Microsoft’s official Teams business page lists Teams Essentials at $4/user/month, Microsoft 365 Business Basic at $6/user/month, and Microsoft 365 Business Standard at $12.50/user/month, all paid yearly with annual subscription auto-renewal. The page shows “Try for free” links and says major credit cards are accepted.
Teams integrates most deeply with Microsoft 365: Outlook, SharePoint, OneDrive, Word, Excel, PowerPoint, Planner, Forms, Bookings, and Microsoft identity. It also supports third-party apps, but the main reason to choose Teams is the Microsoft ecosystem. Buyers should map files and permissions first, because every Teams rollout quietly creates SharePoint and OneDrive decisions too.

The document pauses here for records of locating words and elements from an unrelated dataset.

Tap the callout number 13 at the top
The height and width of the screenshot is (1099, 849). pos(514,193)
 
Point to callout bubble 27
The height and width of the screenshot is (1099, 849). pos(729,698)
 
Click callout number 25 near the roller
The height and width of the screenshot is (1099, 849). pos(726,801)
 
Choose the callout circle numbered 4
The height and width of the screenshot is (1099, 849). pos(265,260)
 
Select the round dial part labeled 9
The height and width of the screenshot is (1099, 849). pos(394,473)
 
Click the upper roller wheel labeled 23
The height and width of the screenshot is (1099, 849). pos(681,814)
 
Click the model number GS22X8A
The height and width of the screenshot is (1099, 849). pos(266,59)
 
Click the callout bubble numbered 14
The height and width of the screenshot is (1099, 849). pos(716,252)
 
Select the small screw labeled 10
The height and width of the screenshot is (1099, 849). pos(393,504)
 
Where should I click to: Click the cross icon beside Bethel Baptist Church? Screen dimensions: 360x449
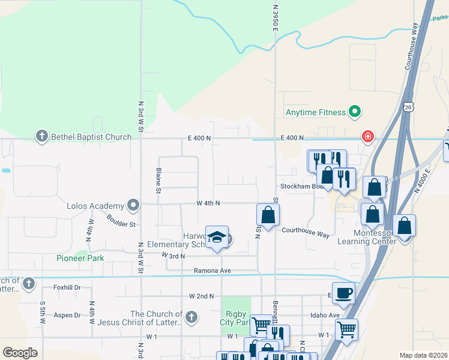click(x=42, y=137)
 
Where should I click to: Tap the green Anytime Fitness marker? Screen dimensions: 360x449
click(x=355, y=112)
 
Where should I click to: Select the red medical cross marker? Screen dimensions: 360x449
click(x=367, y=137)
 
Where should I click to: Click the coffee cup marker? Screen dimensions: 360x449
click(x=343, y=293)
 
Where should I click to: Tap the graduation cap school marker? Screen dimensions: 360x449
click(x=217, y=237)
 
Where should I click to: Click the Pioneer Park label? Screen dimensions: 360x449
click(x=80, y=258)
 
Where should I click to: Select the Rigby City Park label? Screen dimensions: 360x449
click(x=236, y=318)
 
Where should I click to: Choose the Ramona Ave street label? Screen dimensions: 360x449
click(x=212, y=271)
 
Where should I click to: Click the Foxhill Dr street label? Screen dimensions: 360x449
click(x=66, y=287)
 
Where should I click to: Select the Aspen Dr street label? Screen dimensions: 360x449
click(x=68, y=315)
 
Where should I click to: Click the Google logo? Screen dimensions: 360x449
click(x=20, y=353)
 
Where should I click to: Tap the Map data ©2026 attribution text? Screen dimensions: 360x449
click(x=423, y=355)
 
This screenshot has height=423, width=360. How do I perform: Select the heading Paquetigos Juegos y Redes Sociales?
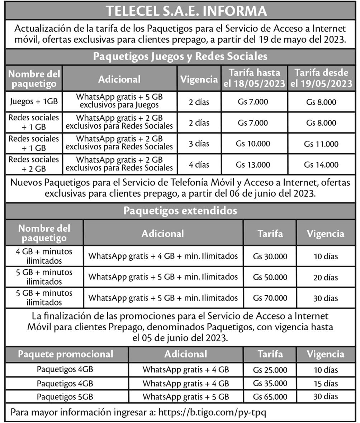[180, 57]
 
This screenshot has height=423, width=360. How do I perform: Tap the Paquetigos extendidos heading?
[180, 211]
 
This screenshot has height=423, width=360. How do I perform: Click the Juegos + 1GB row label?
[34, 102]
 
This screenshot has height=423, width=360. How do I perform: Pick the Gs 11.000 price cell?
[321, 144]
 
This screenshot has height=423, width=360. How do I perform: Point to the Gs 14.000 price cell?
[321, 165]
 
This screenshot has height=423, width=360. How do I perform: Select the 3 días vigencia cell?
[199, 144]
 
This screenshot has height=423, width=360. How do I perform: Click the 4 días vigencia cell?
[199, 165]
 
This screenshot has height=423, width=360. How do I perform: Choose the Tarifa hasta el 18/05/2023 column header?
[254, 78]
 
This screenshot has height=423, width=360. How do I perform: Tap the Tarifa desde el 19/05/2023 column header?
[321, 78]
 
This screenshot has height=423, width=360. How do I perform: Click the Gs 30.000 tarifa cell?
[270, 256]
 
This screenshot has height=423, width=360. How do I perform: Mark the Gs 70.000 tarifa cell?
[270, 298]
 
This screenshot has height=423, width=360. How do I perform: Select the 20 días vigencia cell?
[326, 277]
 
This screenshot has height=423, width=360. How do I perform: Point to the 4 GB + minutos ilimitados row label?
[44, 256]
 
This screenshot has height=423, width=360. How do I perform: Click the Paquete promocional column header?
[66, 354]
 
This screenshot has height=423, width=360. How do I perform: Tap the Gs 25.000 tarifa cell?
[270, 370]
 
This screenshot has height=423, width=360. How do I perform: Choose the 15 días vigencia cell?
[326, 384]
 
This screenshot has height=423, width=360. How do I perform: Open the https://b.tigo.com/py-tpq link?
[212, 412]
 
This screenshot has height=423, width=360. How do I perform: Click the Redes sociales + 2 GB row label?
[34, 164]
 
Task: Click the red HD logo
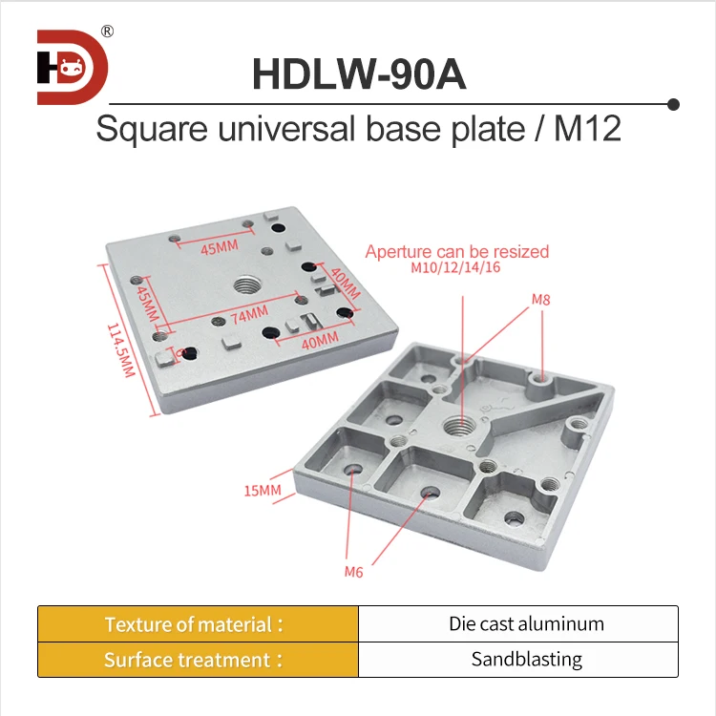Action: coord(73,68)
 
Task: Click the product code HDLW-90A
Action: coord(359,74)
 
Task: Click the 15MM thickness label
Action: coord(263,491)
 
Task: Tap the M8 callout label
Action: coord(541,300)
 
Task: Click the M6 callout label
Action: coord(353,573)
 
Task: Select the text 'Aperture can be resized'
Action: coord(457,252)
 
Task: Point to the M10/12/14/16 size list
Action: coord(456,268)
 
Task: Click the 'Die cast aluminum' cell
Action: coord(526,624)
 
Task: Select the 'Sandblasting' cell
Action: coord(526,660)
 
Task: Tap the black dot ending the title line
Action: coord(673,103)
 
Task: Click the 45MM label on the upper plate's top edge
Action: coord(218,247)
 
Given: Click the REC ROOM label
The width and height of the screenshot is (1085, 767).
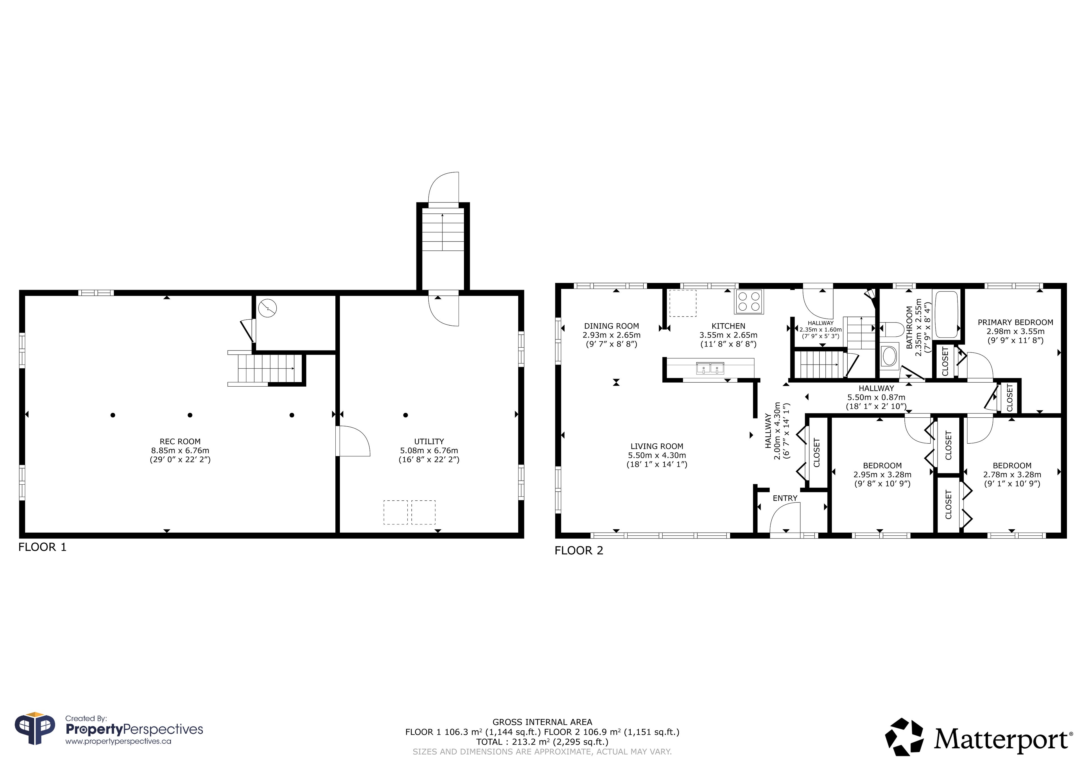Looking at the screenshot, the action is [x=180, y=442].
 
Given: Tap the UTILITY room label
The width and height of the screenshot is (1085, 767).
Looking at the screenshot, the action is [x=429, y=442].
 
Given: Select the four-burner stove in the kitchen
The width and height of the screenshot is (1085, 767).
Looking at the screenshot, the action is [x=749, y=301].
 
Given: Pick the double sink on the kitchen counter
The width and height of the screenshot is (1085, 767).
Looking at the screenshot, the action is [x=710, y=368].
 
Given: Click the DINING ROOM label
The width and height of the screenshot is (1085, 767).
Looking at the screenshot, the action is [x=611, y=326].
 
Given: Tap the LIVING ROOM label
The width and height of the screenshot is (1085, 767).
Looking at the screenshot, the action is [x=657, y=446].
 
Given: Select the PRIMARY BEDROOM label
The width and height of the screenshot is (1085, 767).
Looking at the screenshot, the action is [x=1015, y=323].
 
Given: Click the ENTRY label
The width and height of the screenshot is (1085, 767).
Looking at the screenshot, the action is [x=785, y=498].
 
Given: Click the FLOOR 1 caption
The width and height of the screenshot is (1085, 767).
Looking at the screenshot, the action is [x=43, y=547].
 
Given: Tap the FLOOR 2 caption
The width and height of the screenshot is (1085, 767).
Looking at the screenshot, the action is [x=579, y=551].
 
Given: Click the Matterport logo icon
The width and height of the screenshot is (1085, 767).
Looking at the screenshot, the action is [x=904, y=737].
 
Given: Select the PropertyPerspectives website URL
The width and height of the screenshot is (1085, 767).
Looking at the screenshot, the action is [x=118, y=742].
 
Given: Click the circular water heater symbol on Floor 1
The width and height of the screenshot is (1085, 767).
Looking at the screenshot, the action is [x=268, y=308].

Before rollout, define who can create new teams, how channels are named, where files live, how guest access works, and what retention rules apply. Start with one department and one cross-functional project, then check whether people can find files and decisions after two weeks. If they cannot, fix governance before expanding company-wide.
Yes. Microsoft offers a free Teams option, and paid business plans add more meetings, storage, Office apps, and admin controls.
Official business pricing lists Teams Essentials at $4/user/month, Business Basic at $6/user/month, and Business Standard at $12.50/user/month when paid yearly.
The official business pricing page shows Try for free links for paid plans and links to trial terms. Major credit cards are accepted.
Teams is usually better for companies already standardized on Microsoft 365. Slack is usually lighter and more chat-first for app-centered teams.